Doch damit sollte bald Schluss sein. Dabei begann die Saison 1969/70 recht verheißungsvoll. Die 1. Herrenmannschaft hatte sich schon nach wenigen Spieltagen an die Tabellenspitze der Bezirksklasse gesetzt, zwei Punkte zurück der Verfolger Union Krefeld. Zwischen beiden Teams bahnte sich ein harter Zweikampf um die Meisterschaft an. Am 6. Dezember 1969 kam es in Walbeck zu dem mit Spannung erwarteten ersten direkten Vergleich, der eine wichtige Vorentscheidung im Kampf um den Titelgewinn bringen musste. Vor großer Kulisse und in gewohnter Atmosphäre entwickelte sich eine aufregende Partie von fast dreistündiger Dauer. Die Walbecker Mannschaft, die in der Besetzung Hermann Deckers, Dieter Conrady, Matthias van Beek, Heinz Beckers, Norbert Hebinck und Norbert Schlütter angetreten war, bot eine großartige Leistung und ging als 9:5-Sieger von den Tischen. Die Tabellenführung war gefestigt und die Meisterschaft rückte einen Schritt näher.

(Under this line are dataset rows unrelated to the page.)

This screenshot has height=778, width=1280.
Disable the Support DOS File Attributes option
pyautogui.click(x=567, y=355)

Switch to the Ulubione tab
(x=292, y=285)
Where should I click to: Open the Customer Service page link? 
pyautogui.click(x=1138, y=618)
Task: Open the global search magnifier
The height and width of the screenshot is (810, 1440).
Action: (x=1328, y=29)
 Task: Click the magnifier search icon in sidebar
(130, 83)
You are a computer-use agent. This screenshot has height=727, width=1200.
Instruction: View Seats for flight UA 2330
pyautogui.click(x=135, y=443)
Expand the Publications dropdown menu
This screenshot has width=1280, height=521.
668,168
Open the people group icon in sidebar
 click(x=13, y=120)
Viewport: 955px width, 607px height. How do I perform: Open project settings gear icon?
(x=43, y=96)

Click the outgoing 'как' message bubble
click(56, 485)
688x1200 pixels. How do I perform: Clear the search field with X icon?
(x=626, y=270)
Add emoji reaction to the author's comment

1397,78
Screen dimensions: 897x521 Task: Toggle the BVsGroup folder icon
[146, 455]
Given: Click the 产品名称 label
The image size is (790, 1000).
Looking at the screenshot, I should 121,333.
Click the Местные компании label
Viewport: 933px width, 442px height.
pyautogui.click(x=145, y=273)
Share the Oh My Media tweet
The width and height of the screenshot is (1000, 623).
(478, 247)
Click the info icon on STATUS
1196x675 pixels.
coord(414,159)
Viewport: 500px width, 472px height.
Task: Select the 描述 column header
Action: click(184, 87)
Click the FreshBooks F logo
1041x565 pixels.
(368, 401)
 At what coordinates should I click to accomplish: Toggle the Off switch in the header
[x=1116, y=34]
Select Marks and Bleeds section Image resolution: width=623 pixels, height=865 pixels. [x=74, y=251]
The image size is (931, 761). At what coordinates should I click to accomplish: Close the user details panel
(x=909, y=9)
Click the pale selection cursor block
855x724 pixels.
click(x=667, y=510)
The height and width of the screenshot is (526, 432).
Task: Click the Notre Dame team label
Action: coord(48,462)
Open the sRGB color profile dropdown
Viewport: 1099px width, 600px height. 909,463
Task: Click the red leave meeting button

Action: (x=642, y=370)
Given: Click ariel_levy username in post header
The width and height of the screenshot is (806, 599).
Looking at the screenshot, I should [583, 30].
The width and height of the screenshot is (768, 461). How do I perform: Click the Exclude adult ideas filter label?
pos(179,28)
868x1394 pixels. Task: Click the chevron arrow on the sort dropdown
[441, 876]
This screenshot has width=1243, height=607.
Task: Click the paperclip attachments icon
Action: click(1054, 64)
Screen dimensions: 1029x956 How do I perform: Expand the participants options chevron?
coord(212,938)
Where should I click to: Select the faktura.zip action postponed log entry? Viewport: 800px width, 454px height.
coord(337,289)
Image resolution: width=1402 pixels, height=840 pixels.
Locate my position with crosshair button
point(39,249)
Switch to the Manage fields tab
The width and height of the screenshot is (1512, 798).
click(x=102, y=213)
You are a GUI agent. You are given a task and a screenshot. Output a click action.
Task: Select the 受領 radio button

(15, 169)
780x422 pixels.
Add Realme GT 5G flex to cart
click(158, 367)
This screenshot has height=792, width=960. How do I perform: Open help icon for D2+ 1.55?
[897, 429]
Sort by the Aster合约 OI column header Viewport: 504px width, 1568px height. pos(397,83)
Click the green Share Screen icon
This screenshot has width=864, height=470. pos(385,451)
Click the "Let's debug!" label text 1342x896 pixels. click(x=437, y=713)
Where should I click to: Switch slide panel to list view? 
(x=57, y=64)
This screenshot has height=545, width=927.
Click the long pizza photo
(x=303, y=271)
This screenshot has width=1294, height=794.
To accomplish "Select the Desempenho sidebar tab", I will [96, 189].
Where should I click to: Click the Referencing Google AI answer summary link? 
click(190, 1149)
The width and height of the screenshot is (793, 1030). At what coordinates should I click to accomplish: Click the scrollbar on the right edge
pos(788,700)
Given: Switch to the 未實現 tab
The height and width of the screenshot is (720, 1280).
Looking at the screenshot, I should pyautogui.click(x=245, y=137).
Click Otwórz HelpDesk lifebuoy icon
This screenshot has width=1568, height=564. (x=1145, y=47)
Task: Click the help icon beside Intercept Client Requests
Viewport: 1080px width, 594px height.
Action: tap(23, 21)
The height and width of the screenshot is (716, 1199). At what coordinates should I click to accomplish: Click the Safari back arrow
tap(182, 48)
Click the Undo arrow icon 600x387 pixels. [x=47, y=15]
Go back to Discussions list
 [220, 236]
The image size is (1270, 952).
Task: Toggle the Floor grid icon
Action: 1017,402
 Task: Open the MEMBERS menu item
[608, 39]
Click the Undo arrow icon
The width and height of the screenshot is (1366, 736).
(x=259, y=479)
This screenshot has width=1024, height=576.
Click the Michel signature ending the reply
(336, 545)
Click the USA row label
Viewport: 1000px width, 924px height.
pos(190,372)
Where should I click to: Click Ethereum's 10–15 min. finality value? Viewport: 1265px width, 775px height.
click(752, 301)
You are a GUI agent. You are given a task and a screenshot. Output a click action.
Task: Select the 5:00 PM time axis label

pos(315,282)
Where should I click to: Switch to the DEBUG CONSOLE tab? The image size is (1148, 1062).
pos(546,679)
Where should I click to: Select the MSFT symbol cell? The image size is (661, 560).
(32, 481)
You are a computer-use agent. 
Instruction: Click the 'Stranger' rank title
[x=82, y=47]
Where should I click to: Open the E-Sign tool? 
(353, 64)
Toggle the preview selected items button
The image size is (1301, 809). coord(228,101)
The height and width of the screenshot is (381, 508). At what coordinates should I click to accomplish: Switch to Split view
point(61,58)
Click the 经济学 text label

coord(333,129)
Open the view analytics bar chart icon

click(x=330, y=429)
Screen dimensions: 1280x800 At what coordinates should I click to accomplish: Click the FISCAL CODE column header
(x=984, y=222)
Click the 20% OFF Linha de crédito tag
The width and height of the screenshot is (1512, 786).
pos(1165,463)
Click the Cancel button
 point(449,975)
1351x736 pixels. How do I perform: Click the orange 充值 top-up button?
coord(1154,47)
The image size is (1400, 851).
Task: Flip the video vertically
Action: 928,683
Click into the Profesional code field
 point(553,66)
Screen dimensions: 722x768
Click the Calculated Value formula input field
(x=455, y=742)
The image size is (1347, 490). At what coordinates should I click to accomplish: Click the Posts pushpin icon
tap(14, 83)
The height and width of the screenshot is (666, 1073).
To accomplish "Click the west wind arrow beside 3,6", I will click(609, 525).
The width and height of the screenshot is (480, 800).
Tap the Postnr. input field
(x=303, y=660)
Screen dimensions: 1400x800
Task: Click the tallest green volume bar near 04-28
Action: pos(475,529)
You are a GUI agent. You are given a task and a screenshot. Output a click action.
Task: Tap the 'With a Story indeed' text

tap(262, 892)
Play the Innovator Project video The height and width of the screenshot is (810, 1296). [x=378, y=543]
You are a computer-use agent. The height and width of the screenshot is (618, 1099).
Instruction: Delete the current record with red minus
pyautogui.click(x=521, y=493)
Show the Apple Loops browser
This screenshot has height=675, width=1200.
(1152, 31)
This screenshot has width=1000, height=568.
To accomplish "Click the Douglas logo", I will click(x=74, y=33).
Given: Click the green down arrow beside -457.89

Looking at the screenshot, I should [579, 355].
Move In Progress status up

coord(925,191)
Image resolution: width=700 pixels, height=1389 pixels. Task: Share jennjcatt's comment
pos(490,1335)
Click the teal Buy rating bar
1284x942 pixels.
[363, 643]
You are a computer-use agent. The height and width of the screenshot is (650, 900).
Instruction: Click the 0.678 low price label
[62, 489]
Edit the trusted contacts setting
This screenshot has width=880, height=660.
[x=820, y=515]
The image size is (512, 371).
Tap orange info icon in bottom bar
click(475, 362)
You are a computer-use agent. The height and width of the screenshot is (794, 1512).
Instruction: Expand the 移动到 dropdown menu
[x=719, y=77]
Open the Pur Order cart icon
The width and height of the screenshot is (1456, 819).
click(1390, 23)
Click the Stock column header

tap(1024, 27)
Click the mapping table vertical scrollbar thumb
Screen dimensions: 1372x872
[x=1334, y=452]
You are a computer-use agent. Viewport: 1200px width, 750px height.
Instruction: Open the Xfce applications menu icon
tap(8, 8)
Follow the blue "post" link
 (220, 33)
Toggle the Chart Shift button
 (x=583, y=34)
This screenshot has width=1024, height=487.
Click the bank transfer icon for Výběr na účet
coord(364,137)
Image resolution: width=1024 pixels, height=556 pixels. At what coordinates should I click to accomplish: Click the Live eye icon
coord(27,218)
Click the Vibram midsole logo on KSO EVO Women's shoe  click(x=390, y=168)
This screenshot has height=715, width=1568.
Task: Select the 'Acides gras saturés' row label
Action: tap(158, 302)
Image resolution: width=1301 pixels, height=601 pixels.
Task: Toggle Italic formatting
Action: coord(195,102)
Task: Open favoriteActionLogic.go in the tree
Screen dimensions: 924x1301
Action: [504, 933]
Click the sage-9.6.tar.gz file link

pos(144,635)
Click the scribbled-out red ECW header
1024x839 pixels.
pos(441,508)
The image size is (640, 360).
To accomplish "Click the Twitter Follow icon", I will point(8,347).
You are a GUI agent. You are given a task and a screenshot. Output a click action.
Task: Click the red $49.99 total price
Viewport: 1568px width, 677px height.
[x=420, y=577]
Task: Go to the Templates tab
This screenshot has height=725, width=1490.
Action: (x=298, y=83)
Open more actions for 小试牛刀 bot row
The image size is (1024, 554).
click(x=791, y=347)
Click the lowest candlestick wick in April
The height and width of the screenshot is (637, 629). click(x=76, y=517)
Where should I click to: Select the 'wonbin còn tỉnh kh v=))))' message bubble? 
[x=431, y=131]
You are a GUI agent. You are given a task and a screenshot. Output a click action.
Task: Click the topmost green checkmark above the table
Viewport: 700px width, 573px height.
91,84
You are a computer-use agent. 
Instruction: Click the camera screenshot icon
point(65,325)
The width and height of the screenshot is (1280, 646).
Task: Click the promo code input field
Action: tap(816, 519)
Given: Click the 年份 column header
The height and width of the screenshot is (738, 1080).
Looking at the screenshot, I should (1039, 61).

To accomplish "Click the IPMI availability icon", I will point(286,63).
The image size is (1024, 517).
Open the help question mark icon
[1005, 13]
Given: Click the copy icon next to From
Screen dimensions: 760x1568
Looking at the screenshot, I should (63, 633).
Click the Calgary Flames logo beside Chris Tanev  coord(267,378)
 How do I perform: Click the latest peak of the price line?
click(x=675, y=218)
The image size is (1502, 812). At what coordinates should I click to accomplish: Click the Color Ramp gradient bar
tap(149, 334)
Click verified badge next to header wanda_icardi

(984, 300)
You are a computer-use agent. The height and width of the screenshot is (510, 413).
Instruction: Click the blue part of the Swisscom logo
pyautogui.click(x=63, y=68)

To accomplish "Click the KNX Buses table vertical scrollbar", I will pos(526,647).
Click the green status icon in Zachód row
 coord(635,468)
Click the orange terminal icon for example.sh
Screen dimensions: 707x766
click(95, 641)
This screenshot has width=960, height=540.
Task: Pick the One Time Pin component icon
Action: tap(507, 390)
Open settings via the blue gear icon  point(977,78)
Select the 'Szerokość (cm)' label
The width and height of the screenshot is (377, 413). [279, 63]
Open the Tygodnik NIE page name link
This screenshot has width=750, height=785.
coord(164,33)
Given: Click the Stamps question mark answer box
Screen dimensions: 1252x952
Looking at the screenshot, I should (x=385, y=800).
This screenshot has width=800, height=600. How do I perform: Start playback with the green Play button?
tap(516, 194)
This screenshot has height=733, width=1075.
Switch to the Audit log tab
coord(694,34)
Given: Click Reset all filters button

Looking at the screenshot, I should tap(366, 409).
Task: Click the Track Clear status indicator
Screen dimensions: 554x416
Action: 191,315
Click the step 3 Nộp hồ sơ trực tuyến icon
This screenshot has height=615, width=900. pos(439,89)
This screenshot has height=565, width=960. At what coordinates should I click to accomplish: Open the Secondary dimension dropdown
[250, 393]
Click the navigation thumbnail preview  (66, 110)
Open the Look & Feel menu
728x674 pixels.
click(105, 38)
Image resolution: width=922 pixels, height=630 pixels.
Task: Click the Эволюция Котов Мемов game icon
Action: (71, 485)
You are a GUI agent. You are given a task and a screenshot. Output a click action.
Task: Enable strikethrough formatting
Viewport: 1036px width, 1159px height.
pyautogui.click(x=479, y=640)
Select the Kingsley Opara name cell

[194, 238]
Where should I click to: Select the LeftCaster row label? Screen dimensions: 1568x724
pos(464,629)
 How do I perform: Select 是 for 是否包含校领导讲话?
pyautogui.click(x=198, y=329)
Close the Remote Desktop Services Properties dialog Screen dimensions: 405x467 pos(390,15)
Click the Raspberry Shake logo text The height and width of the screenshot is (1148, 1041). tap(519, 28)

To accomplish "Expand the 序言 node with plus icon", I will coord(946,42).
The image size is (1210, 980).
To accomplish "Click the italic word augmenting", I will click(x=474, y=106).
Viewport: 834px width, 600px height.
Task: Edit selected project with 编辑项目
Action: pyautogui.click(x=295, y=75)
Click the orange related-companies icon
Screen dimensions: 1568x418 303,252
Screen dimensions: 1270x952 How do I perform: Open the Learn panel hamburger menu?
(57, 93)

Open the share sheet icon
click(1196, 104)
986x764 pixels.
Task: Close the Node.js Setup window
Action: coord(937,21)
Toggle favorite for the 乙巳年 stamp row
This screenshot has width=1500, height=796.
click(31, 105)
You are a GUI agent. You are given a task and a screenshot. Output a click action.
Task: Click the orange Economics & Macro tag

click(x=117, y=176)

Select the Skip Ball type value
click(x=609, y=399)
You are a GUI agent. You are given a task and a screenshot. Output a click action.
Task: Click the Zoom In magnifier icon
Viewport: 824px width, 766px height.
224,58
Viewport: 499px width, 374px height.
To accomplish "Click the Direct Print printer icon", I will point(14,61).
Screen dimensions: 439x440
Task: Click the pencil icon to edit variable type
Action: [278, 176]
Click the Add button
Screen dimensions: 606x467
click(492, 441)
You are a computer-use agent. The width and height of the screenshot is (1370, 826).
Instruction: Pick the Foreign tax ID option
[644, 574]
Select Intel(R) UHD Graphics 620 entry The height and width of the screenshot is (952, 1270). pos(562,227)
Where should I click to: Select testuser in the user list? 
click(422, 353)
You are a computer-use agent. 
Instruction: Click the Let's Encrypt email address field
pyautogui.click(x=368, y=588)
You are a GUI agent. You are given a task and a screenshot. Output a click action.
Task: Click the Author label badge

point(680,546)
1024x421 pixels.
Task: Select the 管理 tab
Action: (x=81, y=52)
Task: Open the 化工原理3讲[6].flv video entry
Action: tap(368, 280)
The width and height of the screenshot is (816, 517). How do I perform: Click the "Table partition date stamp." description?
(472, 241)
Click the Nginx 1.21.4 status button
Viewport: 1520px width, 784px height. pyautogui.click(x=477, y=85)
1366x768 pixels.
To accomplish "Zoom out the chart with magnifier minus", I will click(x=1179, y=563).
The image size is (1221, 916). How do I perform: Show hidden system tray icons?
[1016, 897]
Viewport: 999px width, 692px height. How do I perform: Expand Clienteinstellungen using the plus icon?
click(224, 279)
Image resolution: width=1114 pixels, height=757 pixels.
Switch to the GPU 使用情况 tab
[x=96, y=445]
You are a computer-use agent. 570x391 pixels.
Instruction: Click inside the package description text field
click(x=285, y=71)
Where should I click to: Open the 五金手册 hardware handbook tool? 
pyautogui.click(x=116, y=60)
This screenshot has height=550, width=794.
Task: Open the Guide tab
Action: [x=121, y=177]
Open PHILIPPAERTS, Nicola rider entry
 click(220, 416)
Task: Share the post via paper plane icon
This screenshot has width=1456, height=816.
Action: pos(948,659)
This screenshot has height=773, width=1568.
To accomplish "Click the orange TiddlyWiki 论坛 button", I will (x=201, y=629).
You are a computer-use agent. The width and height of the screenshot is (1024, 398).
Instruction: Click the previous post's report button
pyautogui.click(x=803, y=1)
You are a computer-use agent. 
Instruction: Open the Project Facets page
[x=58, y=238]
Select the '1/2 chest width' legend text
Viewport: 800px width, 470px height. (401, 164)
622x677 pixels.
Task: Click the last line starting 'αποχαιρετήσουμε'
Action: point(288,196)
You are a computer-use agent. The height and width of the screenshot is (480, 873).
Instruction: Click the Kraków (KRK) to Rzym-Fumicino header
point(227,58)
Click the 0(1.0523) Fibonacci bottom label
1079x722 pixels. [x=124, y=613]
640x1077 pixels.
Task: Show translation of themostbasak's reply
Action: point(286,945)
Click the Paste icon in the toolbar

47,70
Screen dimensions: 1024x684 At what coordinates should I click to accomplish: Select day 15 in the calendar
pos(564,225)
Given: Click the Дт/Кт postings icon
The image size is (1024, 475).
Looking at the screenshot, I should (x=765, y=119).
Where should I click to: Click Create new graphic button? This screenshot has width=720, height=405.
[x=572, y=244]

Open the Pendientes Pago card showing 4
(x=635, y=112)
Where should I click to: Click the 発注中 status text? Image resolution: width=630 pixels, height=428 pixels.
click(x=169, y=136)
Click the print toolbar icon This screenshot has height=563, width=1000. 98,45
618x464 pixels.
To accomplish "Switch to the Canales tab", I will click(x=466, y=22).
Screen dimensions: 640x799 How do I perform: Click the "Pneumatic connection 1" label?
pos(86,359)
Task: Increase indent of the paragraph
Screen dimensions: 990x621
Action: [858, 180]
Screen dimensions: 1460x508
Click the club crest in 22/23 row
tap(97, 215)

Dieser Erfolg jedoch wurde der Mannschaft und der gesamten Abteilung zum Verhängnis. Die Krefelder führten ihre Niederlage auf „irreguläre Spielbedingungen“ zurück und legten gegen die Wertung Protest ein. Dieser führte zwar nicht zur Annullierung der beiden Siegpunkte, wohl aber zu der Auflage, ab der folgenden Saison eine Turnhalle als Spiellokal vorweisen zu müssen. Das von den Krefeldern inszenierte Hick-Hack verfehlte natürlich nicht seine psychologische Wirkung. Zum ersten Mal machte sich so etwas wie Unsicherheit um die sportliche Zukunft der Abteilung breit. Ein besonders starker Druck lastete auf der ersten Mannschaft, die doch Meister zu werden hoffte. Es stand zu befürchten, dass das Fernduell mit Union Krefeld zum reinen Nervenkrieg entartete. Und so kam es auch. Am letzten Spieltag, dem 11. April 1970, hatten die Walbecker in Krefeld anzutreten. Trotz des 2-Punkte-Vorsprungs – ein Unentschieden hätte also zum Titelgewinn ausgereicht – war die Mannschaft den psychischen Belastungen in der Höhle des Löwen nicht gewachsen und verlor mit 4:9. Die allerletzte Chance, die Krefelder noch aus dem Rennen zu werfen, wurde mit einer 3:9-NIederlage im notwendig gewordenen Entscheidungsspiel, das am 2. Mai 1970 in Rheinberg ausgetragen wurde, vertan. So scheiterte die Mannschaft quasi im Zieleinlauf, wodurch ihr der Wunsch, sich wenigstens mit dem Aufstieg in die Bezirksliga aus Walbeck zu verabschieden, versagt blieb. Das sonst so heitere Tischtennisvölkchen durchlebte bittere Stunden.